Check your understanding:
a) Answer these questions from the passage on Italian-Canadian women and menopause:
(i) Which three regions of Southern Italy did most immigrants of the 1950s and 1960s come from?
(ii) What is the dialect that developed among first-wave Italian-Canadians called?
(iii) In which decade did the second influx arrive, and from what part of Italy?
b) What comes next in the passage on Italian-Canadian women and menopause? Write the paragraph that follows its final sentence.

Italian-Canadian Women's Views of Menopause: How Culture May Affect Hormone Use

C. Bonetta, MA, A.M. Cheung, MD, D.E. Stewart, MD

Disclosures

Medscape General Medicine. 2001;3(4) 

In This Article

The Italian Context

The Italian population is one of the largest ethnic groups in Canada. Most Italian immigrants came to Canada in the early 1950s and 1960s from rural regions of Southern Italy (Abbruzzi, Calabria, and Sicily) with little formal education. A second, more affluent and educated influx of immigrants came from industrialized Northern Italy in the 1970s.

The first group consisted of Italian women who typically endured difficult postimmigration years of cultural isolation and hard work. As new immigrants, the husbands worked long hours, and the women were typically responsible for childrearing without additional support from extended family networks. For many of these women, this meant being isolated from the dominant Canadian community and not having the opportunity to learn English; to this day, many remain excluded from mainstream society because of language and cultural barriers.

Although Italian-Canadians share similar cultural elements with Italians in Italy, they do not share equivalent life experiences and social realities. For the purposes of this article, culture is defined as a set of social beliefs, values, traditions, and customs arising from the common experience of being an Italian immigrant or a member of an ethnic group living in Canada.[5] The migration experiences of the first wave of Italian-Canadians have defined their culture in particular ways. These include the development of a dialect known as "Italianese" (a modified version of Italian interspersed with English words, typically tacking a vowel onto an English word -- eg, "job" becomes "job-ba") and maintenance of traditional Italian values, especially with regard to gender roles. In contrast, the more recent Italian immigrants tend to reflect the values of modern industrialized Italy. They are more educated, speak better English, tend to be career oriented, and can more easily integrate into Canadian society.

Stored data:

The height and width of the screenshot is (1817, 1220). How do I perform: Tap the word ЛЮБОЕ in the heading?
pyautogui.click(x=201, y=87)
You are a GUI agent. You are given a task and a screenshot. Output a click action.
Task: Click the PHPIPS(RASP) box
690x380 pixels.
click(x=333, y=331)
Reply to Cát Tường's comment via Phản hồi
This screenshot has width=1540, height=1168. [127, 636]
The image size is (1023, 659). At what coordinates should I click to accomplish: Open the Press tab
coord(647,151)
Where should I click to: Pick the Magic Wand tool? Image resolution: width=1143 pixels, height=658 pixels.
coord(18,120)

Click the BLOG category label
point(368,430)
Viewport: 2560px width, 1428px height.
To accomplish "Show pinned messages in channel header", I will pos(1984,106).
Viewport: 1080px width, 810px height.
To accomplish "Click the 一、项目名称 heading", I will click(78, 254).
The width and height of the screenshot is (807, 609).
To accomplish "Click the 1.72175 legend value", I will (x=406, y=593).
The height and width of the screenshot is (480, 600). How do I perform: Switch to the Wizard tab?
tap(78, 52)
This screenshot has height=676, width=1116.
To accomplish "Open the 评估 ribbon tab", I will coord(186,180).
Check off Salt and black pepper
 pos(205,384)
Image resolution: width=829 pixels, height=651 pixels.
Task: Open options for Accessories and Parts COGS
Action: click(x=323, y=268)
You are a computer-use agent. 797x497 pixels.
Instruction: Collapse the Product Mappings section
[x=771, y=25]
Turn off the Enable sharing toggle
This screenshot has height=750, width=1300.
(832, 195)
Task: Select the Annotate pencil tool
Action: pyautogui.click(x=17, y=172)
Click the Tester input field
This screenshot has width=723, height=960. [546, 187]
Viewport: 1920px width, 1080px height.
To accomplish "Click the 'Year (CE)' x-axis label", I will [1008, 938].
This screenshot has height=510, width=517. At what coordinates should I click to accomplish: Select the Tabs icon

Answers by item:
a)
(i) Abbruzzi, Calabria, and Sicily.
(ii) "Italianese."
(iii) The 1970s, from industrialized Northern Italy.

b)
Despite notable intercultural differences between northern and southern Italians and considerable variation in the ages of our study participants, they shared some common ideologies that allowed comparisons to be made within the context of this study. The Italian culture is based on a patriarchal system, wherein even some of the more "modernized" Italian-Canadian women retain traditional beliefs about female social functions (ie, getting married and having children are viewed as their primary function and being subservient to male needs is expected). Women are still considered to be primarily responsible for the housework and for the raising of the children, whereas being the main "breadwinner" still defines the man's role. To some extent, cultural taboos also continue to exist. For example, menstruation is still viewed in part as a biological "cleansing." Cultural taboos may take on an even greater importance for immigrants, who are attempting to hold on to their cultural roots.[5] In this respect, many Italian-Canadians may be more "traditional" than Italians living in Italy.